Dans ce contexte, il n’est pas exclu que les Talibans aient laissé passer la cargaison depuis l’Iran – où les contrôles sont faibles et la complicité souvent implicite – pour mieux la récupérer et l’utiliser comme preuve de leur pouvoir d’attraction économique, quitte à brouiller totalement les intentions de l’expéditeur.

Le communiqué des Talibans : un coup de com’

Ce qui est sûr, en revanche, c’est l’usage politique immédiat qu’en ont fait les Talibans.
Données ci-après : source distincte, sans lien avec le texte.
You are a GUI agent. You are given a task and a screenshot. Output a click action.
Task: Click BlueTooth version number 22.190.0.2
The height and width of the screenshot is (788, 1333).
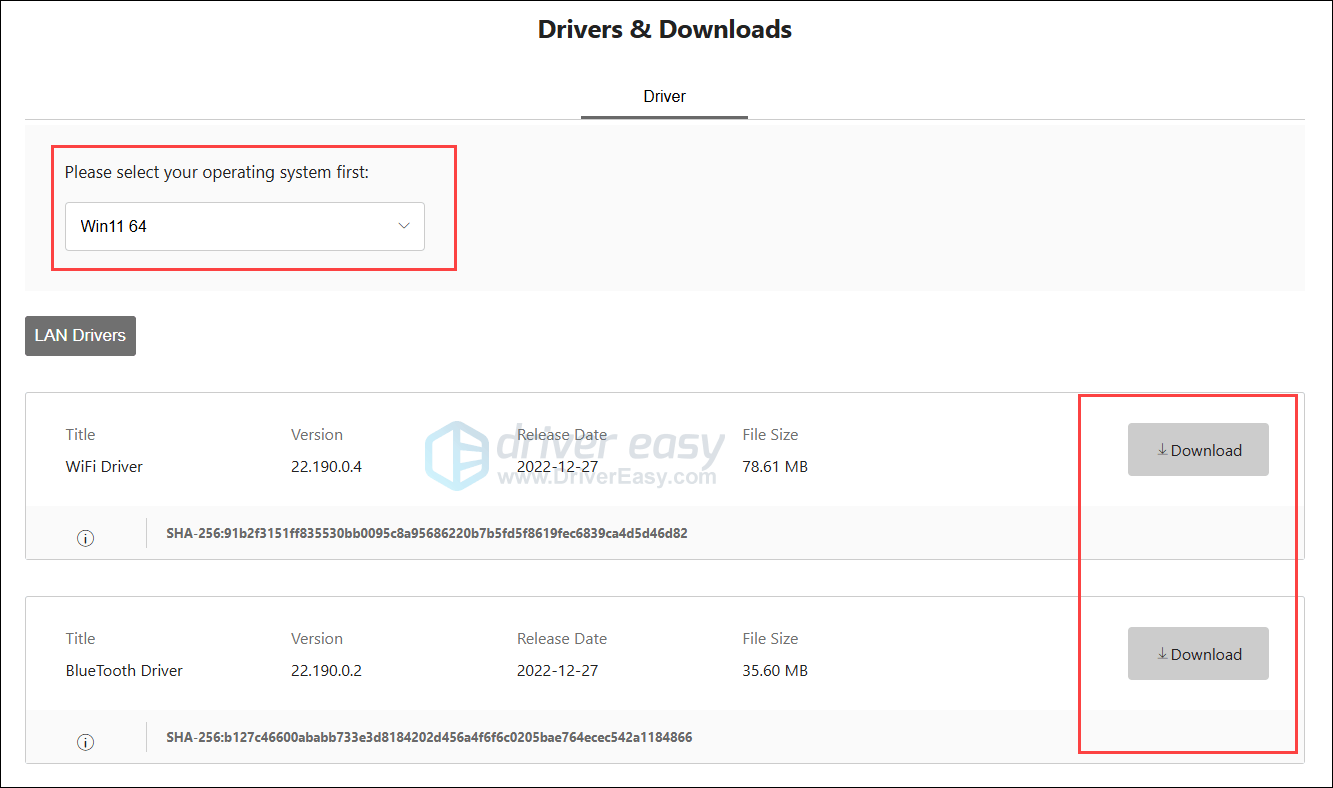click(326, 671)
Voici un extrait typique de leur rhétorique :

« Cette avancée est considérée comme une étape importante pour relier l’Afghanistan à l’Europe. L’arrivée de cette cargaison via le corridor ferroviaire Khaf-Herat prouve la capacité de l’émirat islamique à établir des liens logistiques avec les grandes puissances économiques mondiales. »

Ils insistent également sur leur ambition de faire de l’Afghanistan un « pont terrestre entre l’Asie et l’Europe ». Ce vocabulaire, inspiré des discours de la Chine ou de l’Iran, vise à créer l’illusion d’un régime stable, souverain et intégré dans les flux économiques mondiaux, alors même qu’il reste isolé diplomatiquement et sous sanctions.

Ce que cette affaire révèle

Qu’il s’agisse d’un contrat privé, d’un convoi humanitaire, ou d’un détournement, cette livraison soulève plusieurs interrogations majeures :

  • Qui contrôle les échanges commerciaux avec l’Afghanistan ? La douane française, les services de renseignement, l’Union européenne, sont-ils informés de ces flux ?

  • Les entreprises françaises vérifient-elles leurs partenaires ? Peuvent-elles affirmer que leur marchandise ne bénéficie pas directement à un régime totalitaire ?

  • Quel rôle joue l’Iran dans le transit de ces marchandises ? Est-il devenu une plaque tournante logistique vers le régime taliban ?

  • Et enfin : peut-on aider la population afghane sans renforcer le pouvoir des talibans ?

À ces questions, aucune réponse simple. Mais un constat s’impose : chaque tonne de lait, chaque conteneur, chaque convoi est désormais un champ de bataille géopolitique. Et tant que les acteurs publics et privés n’établiront pas de lignes rouges claires, les Talibans continueront de transformer la solidarité ou le commerce en arme de légitimation.